Time After Surgery* | Talking† | Singing (for Singers) |
---|---|---|
Days 1 to 4 | None | Gentle attempts at yawn or sigh for approximately 30 sec, 6-8 times per day‡ |
Week 2 (begins day 5) | 3 | Same exercise 5 min twice per day (after first postoperative exam) |
Week 3 | 4 | Same exercise 10 min twice per day§ |
Week 4 | 5 | Same exercise 15 min twice per day§ (after second postoperative exam) |
Week 5 | 4 or 5 | Same exercise 20 min twice per day§ |
Weeks 6-8 | 4 or 5 | Same exercise, up to 20 min three times per day| |
* After fourth examination, return to performance should be considered.
† Based on a 7-point talkativeness scale, in which 1 = very untalkative, 4 = average, and 7 = extremely talkative.

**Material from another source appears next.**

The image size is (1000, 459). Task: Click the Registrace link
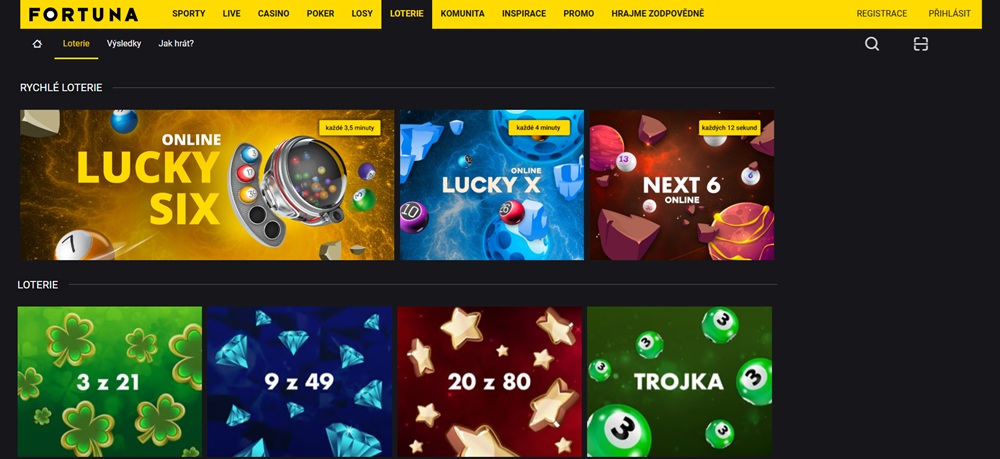(882, 13)
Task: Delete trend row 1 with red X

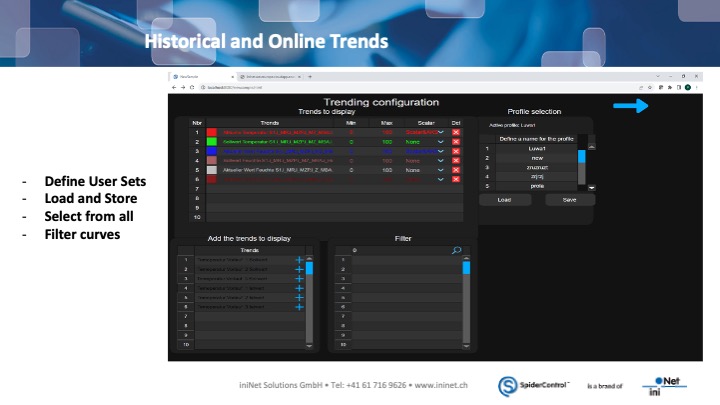Action: click(456, 132)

‡ Accept what comes out, even if it is only air or is very hoarse.
§ With emphasis on ease, clarity, and agility, not voice building. The entire expected range should be practiced in each session, with gentle insistence on high notes that do not want to sound. In general, practice mostly a mezzo piano dynamic and only occasionally a mezzo forte.

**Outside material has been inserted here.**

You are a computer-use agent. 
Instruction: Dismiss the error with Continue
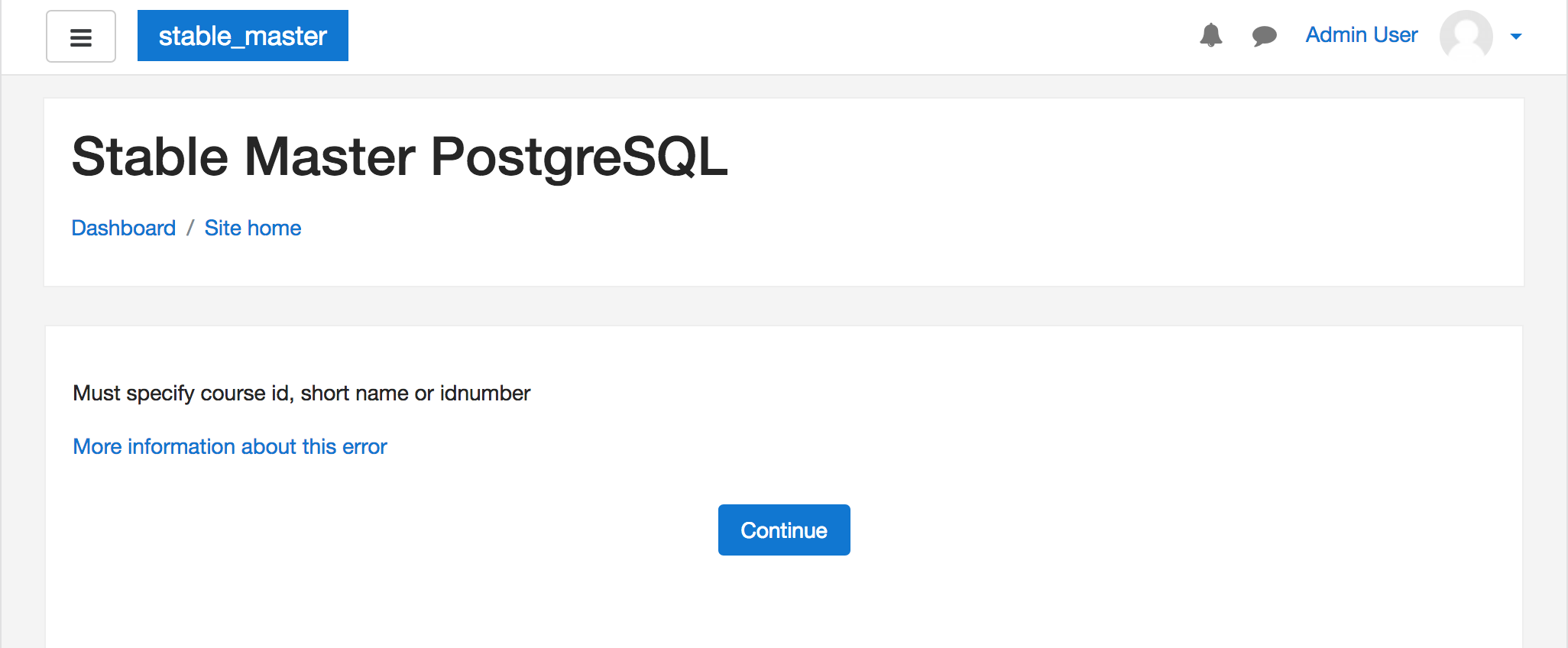(x=784, y=530)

| Same as preceding footnote, with the addition of gradually increasing the dynamic range and insistence.
Capillary Ectasia
Epidemiology
Capillary ectasia seems to happen most often with vocal overdoers (Figs. 62-9 to 62-11). Because of the female preponderance of this disorder, some writers have speculated about an estrogen effect.
Figure 62-9. Vocal nodules with associated capillary ectasia. A, Superficial ectasia is seen (black arrows); the white arrow indicates deeper ectasia seen within left-sided nodule. B, The left vocal fold margin is rolled up onto the superior surface of the fold so that ectasia within the nodule can be seen more clearly (arrow), particularly the knuckle variant. C, Nodules have been removed (see Fig. 62-8), but spot-coagulation of dilated capillaries is present at approximately 2-mm intervals (arrows).
Figure 62-10. Operative view of a hemorrhagic polyp on the right true vocal fold of 14 months’ duration. Note the capillary ectasia.